Bueno, en principio porque es muy divertido tener vínculo con la diversidad y me parece que nos nutre, no solamente a los artistas. Igual que la protagonista del libro, yo vivo en Floresta, un barrio que nunca queda cerca de ninguno de mis trabajos, así que vivo tomándome el transporte público. Y siempre están pasando cosas extraordinarias: alguien que está vestido de forma rara, alguien que tiene un cuerpo que te llama la atención, gente que está charlando de temas que te entusiasman. Creo que si no prestamos atención a lo que pasa a nuestro alrededor, el vínculo con la diversidad que tenemos pasa a ser muy acotado. El gobierno que tenemos, y la sorpresa que nos generó su ascenso, habla de una diversidad que no vimos. Cuando nos preguntamos cómo llegó este gobierno al poder, bueno: no vimos al pibe del Rappi que te trae la comida, a la gente que la pasaba mucho peor que nosotros, a los fachos. Y entonces, más que nunca, creo que en este momento es importante entrar en contacto con el otro y con lo otro de verdad. Abrir la mirada. 

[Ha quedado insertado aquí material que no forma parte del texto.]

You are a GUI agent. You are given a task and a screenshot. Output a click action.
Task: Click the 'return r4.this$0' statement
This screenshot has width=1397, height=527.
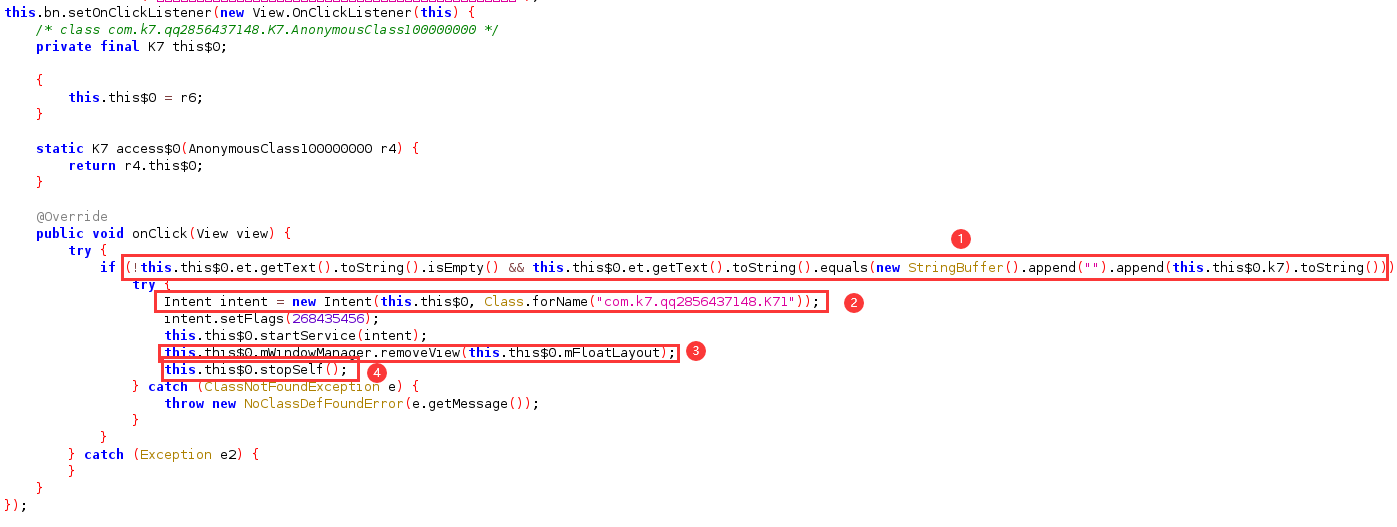coord(135,165)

–En una entrevista reciente decías que pensaste Yendo como un libro para leer en el colectivo: una manera terrenal, poco sacra, de pensar tu literatura. ¿Qué son los libros para vos? 

Creo que son mi compañía más estable. No tengo el hábito de ver series, y a veces paso un tiempo sin ver películas, pero siempre estoy leyendo. Me gusta leer en el transporte público, con ruido alrededor. Yendo es un libro para leer en cualquier lado y, espero, para interrumpir la lectura y ponerse a mirar alrededor. Me interesa que el texto pueda invitar a eso: que un capítulo pueda llevarte a detenerte en lo que está pasando en la calle.

–Además de esos fragmentos robados que estructuran la novela, aparecen algunos haikus. ¿Tiene que ver con tu interés por el japonés? ¿Por qué elegiste estudiarlo?

Estudiar idiomas es un ejercicio de abstracción espectacular. Nunca termino de saber bien por qué elegí el japonés. Quería estudiar un idioma que no tuviera nada que ver con el nuestro, que fuera completamente distinto también en su escritura. Y que implicara paciencia: lleva muchos años poder hablar con cierta fluidez. También me reencontré con la experiencia de dar examen, que exige una concentración y una adrenalina que se parecen mucho más a un casting que a un estreno: todo lo que tenés para mostrar, tenés que demostrarlo en ese momento. Pero, así como cuando empecé alemán descubrí a Fassbinder y me cambió la mirada, y fue en el Goethe-Institut que empecé a actuar, ahora, gracias al japonés, empecé a leer literatura japonesa y se abrió un mundo que eventualmente va a derivar en algo. Algo va a pasar con todo esto, aunque todavía no sepa muy bien qué. 

Analía Couceyro está en escena con Las Moiras (miércoles a las 20:30 en el Teatro Metropolitan, Av. Corrientes 1343) y en librerías con Yendo (Emecé).